Data for analysis Start Marker

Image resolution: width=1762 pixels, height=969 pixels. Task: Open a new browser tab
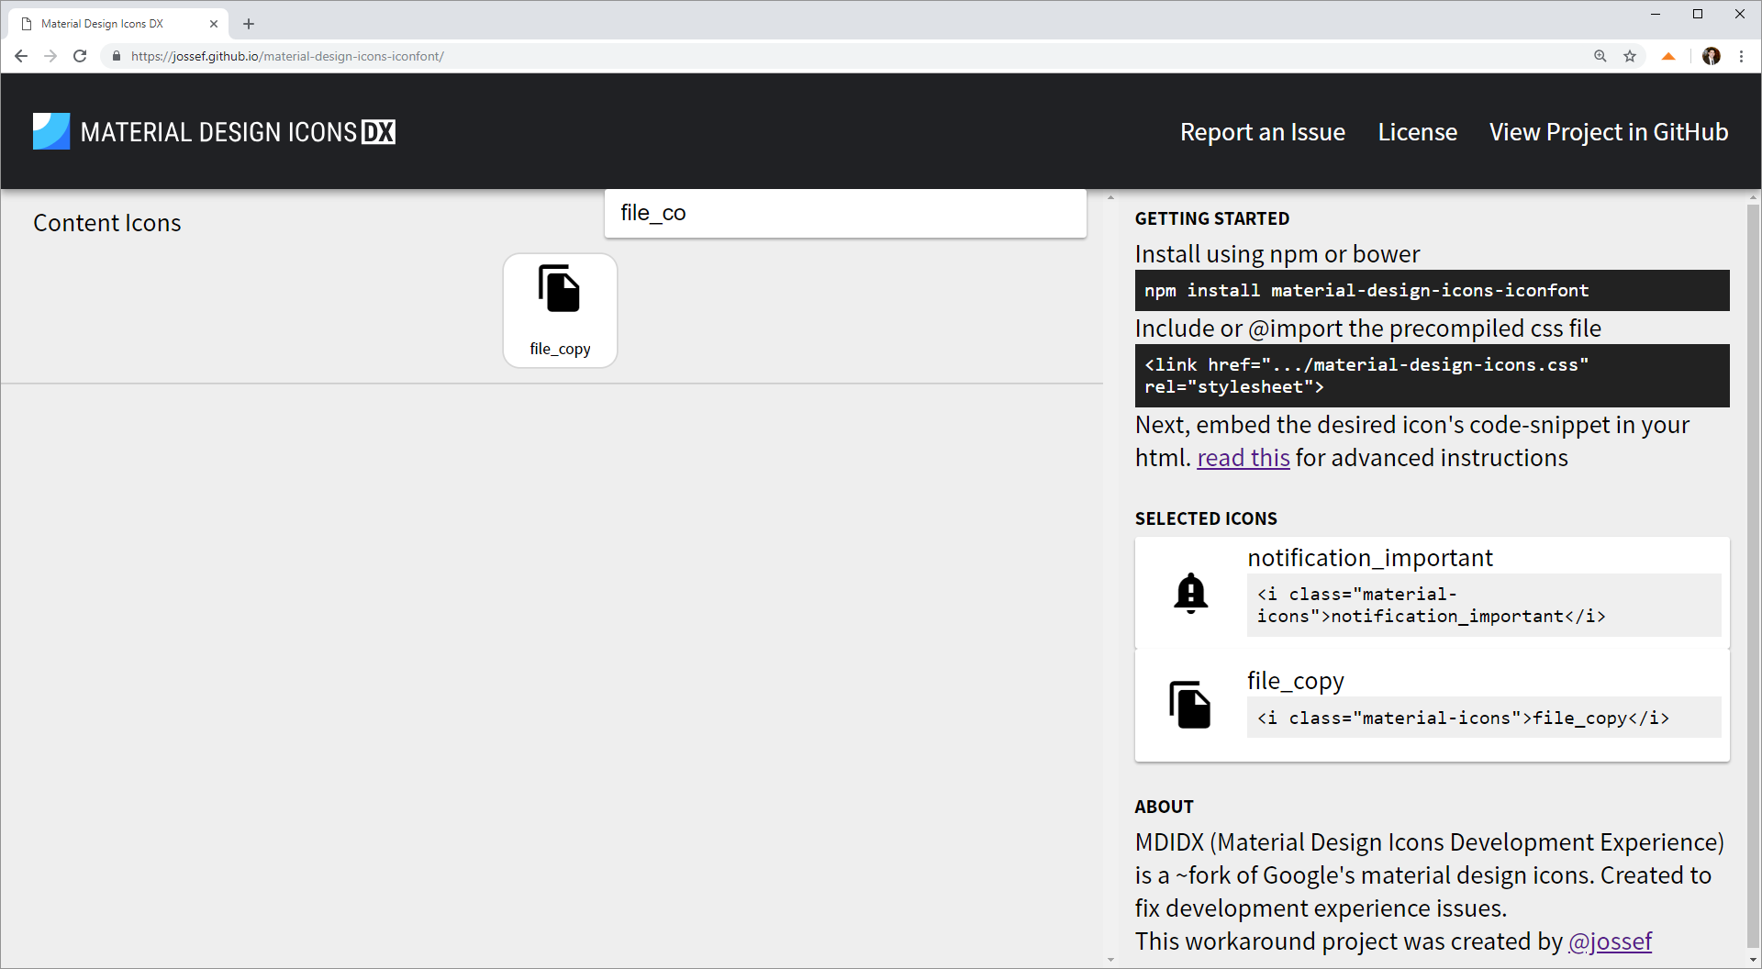pos(249,24)
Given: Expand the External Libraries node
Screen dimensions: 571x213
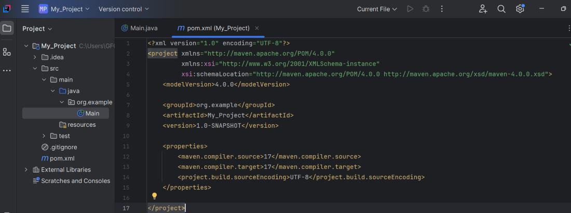Looking at the screenshot, I should 26,169.
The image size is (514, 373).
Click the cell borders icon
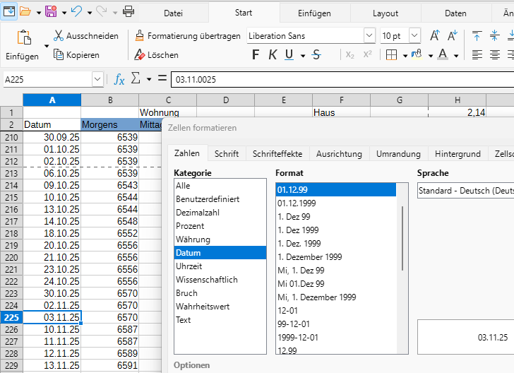[x=391, y=54]
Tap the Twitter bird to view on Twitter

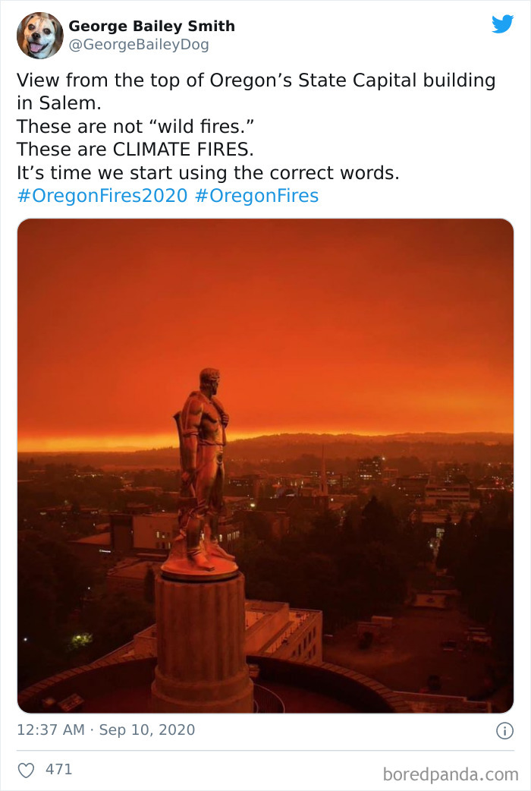[503, 24]
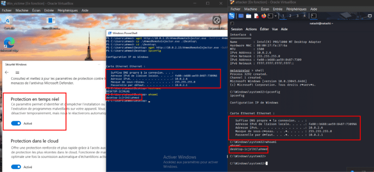Image resolution: width=374 pixels, height=172 pixels.
Task: Launch terminal emulator from Kali panel
Action: [x=270, y=16]
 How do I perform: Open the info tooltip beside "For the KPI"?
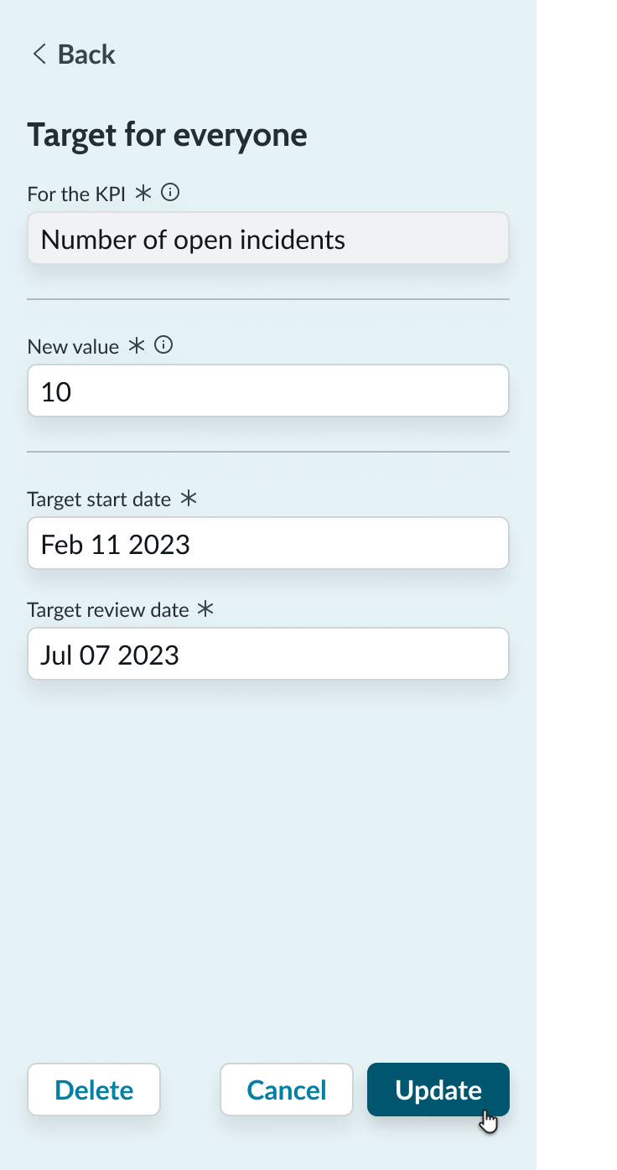pyautogui.click(x=169, y=192)
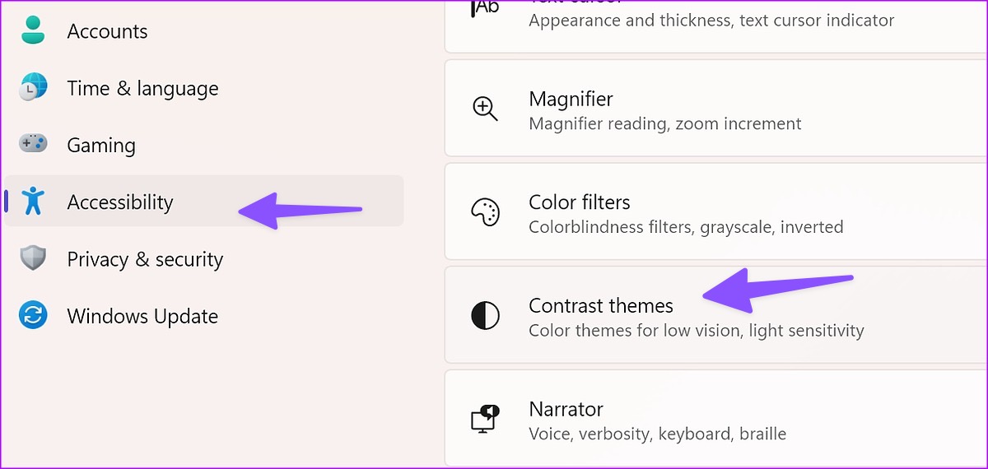Click the Accounts person icon
The image size is (988, 469).
[33, 30]
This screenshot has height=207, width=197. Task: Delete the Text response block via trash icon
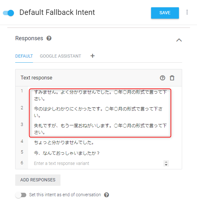172,78
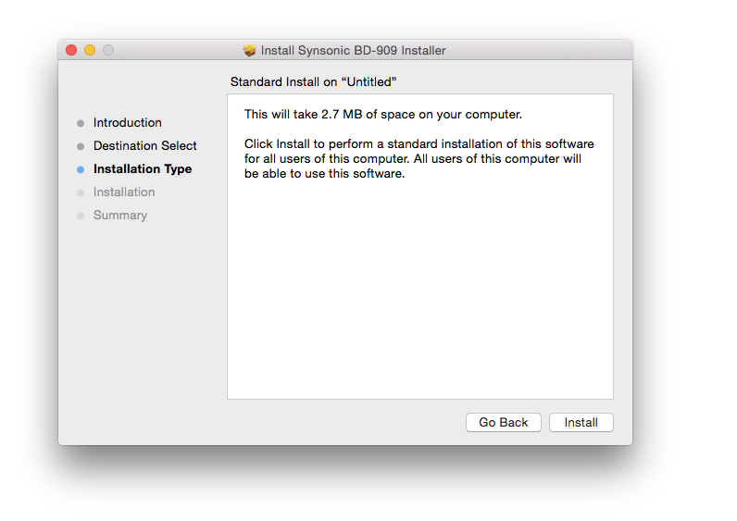
Task: Click the red close window button
Action: (71, 50)
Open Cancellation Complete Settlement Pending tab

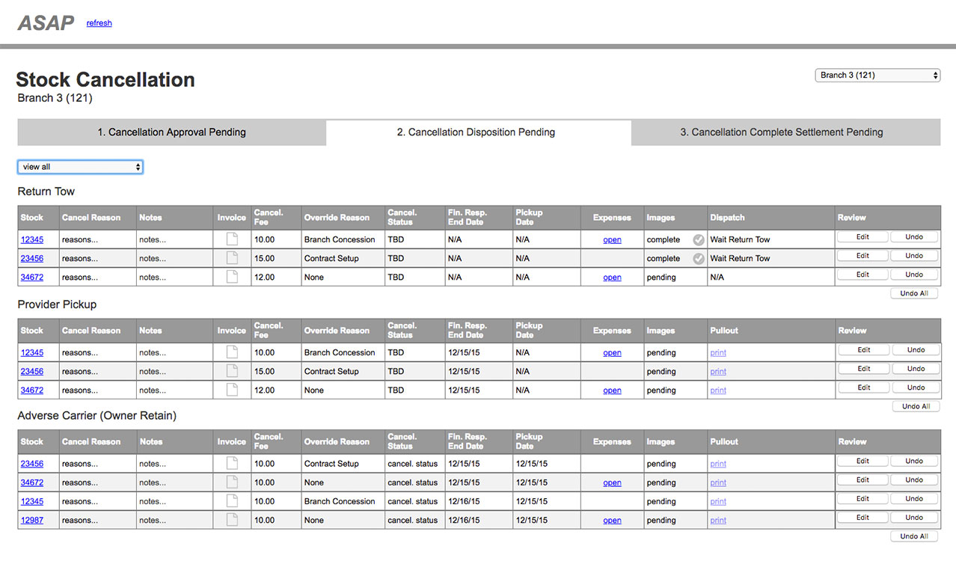[x=781, y=132]
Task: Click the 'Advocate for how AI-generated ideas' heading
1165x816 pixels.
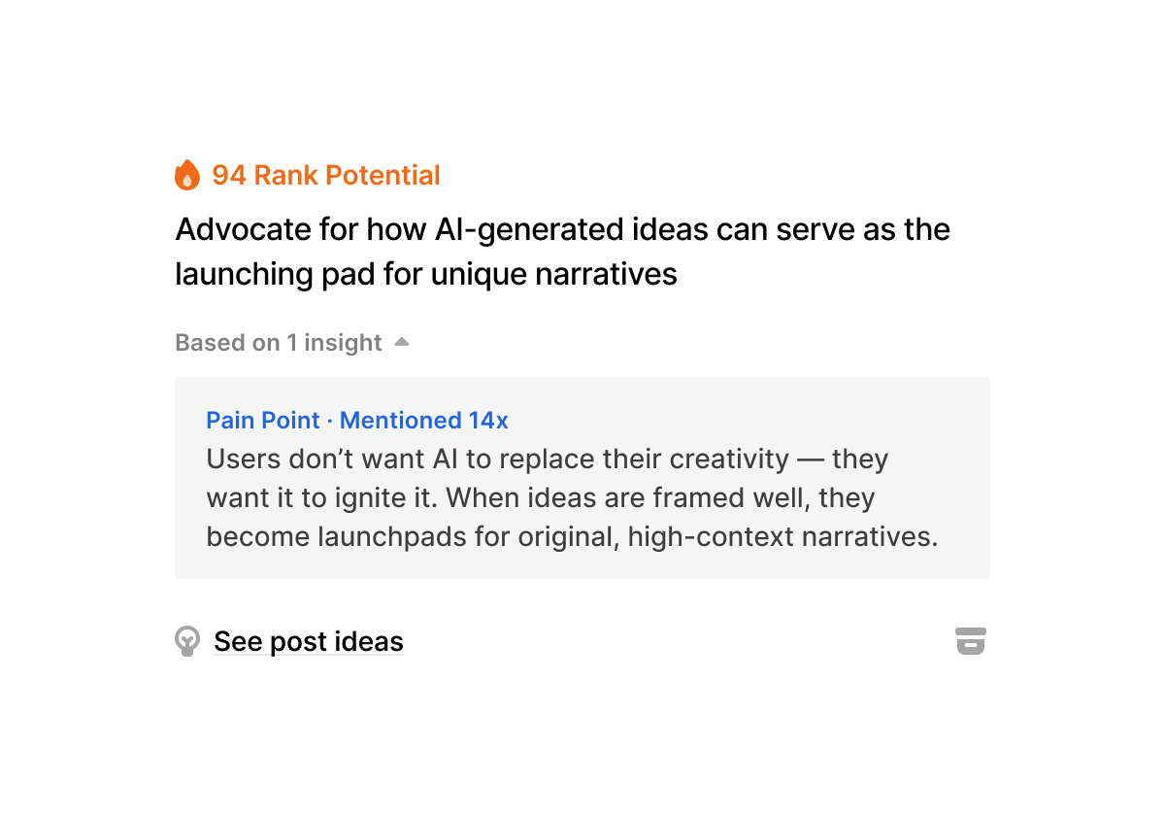Action: click(562, 229)
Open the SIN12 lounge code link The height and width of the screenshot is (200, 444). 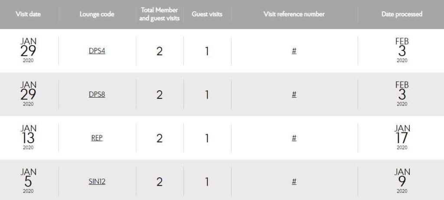tap(97, 181)
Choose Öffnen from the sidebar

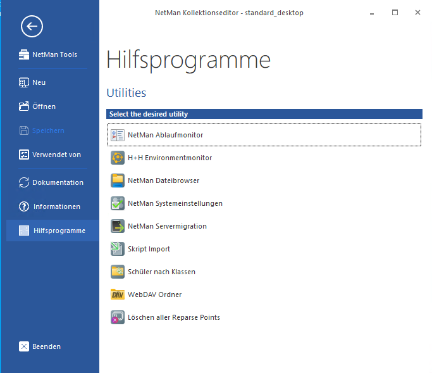[44, 106]
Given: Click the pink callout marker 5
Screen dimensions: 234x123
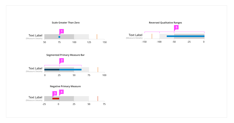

Data for analysis End Marker

• [About this task] The result should be every line that contains "Given", copied from the entries.

• [Solution to this problem]
Given: Expand the External Libraries node
Given: Click the pink callout marker 5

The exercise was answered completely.